Mephet'ran
|
The Deceiver[1f] | |
|---|---|
| Title(s) | Deceiver |
| Born | 65+ Million of years ago[1e] |
| Death | 65 million B.C., Necron Revolt[1e] |
| Cause of Death | Shattered into Shards[4] |
| Species | C'tan |
| Affiliation(s) | |
Mephet'ran, the Deceiver is a C'tan, a living god of the Necrons, that survives as fragmented shards.[3]
Contents
History
Star God
The Deceiver, as its name implies, enjoys using trickery, charisma, deception and lies to its own ends.[1e] The other C'tan quickly learned to distrust and shun the Deceiver.[1e] When the Necrontyr first encountered the Deceiver, it displayed fantastical abilities that made the frail civilization become awe-struck.[4] The Necrontyr gave it the name Mephet'ran, The Messenger and hoped it would be able to bridge the gap between Necrontyr and C'tan.[1f] As the C'tan began to gather followers amongst the Necrontyr, the Deceiver eventually amassed the greatest following and influence.[4] Despite the power the Deceiver wielded in Necrontyr society some - such as Orikan the Diviner - still held deep suspicions towards the Star God.[4]
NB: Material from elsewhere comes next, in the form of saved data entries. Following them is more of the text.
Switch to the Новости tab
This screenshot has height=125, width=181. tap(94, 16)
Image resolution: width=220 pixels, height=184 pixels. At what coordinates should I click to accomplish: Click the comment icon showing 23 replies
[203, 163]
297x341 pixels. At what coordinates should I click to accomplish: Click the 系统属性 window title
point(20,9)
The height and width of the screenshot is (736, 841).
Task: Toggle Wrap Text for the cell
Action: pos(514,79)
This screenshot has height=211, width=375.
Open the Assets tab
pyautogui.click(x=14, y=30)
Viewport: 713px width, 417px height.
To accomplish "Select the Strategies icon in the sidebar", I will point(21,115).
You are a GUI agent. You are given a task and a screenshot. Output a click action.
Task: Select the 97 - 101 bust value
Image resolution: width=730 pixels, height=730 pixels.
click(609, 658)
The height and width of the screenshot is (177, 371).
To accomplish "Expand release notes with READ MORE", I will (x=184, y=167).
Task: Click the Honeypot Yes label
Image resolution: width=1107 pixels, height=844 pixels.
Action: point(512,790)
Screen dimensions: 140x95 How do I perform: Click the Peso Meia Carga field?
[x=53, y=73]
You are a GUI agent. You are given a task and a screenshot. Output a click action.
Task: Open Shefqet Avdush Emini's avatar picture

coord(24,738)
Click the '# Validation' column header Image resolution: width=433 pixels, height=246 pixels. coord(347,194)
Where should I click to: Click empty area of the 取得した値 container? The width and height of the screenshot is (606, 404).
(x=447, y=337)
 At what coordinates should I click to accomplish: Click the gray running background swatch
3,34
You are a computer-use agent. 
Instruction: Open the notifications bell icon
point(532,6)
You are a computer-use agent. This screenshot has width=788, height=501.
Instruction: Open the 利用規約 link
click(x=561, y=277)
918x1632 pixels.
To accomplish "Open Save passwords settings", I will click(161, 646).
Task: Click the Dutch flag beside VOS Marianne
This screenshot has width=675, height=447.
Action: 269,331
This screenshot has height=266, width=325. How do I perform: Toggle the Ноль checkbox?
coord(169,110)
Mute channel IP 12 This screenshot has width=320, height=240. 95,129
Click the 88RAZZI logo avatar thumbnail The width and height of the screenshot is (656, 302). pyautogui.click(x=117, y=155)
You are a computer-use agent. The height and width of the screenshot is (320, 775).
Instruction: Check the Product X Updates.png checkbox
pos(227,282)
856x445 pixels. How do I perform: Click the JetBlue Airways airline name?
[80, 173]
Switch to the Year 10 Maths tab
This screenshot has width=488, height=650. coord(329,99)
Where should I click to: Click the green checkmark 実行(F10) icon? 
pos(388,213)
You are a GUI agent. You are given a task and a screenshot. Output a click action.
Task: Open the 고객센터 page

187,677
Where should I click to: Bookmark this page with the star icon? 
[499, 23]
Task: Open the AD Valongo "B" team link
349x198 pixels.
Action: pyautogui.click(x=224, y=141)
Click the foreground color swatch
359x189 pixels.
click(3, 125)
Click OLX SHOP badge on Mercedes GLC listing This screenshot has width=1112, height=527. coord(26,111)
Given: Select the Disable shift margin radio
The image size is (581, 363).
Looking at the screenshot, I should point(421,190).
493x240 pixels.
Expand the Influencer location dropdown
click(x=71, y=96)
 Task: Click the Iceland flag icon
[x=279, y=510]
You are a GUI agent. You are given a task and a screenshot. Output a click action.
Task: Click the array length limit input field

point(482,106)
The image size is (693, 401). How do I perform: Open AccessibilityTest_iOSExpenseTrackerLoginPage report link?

The Deceiver was the one to steer the Necrontyr towards war with the Old Ones, by using its words to instil hatred of their power and ageless wisdom. It was also the one that convinced the Necrontyr to abandon their organic forms and transform themselves into the mechanical Necrons in order to defeat the Old Ones.[1e] But not all Necrontyr would willing transform themselves, and it was the Deceiver that directed his followers to take them to the biofurnaces by force. Soon enough, the Old Ones were defeated and the C'tan and their Necron slaves were masters of the galaxy.[4]
It was then that the Deceiver was then began to set C'tan against C'tan[4], convincing them that each other was the "best of all feasts", but despite this the Deceiver remained one of the physically weakest C'tan and only survived by avoiding the more violent C'tan, such as the Nightbringer and the Void Dragon.[1f] As the C'tan fought their personal wars that left millions dead and whole systems consumed, the Deceiver helped and hindered all sides equally. It kept itself at the edge of the conflict where it could take advantage of any opportunity.[4]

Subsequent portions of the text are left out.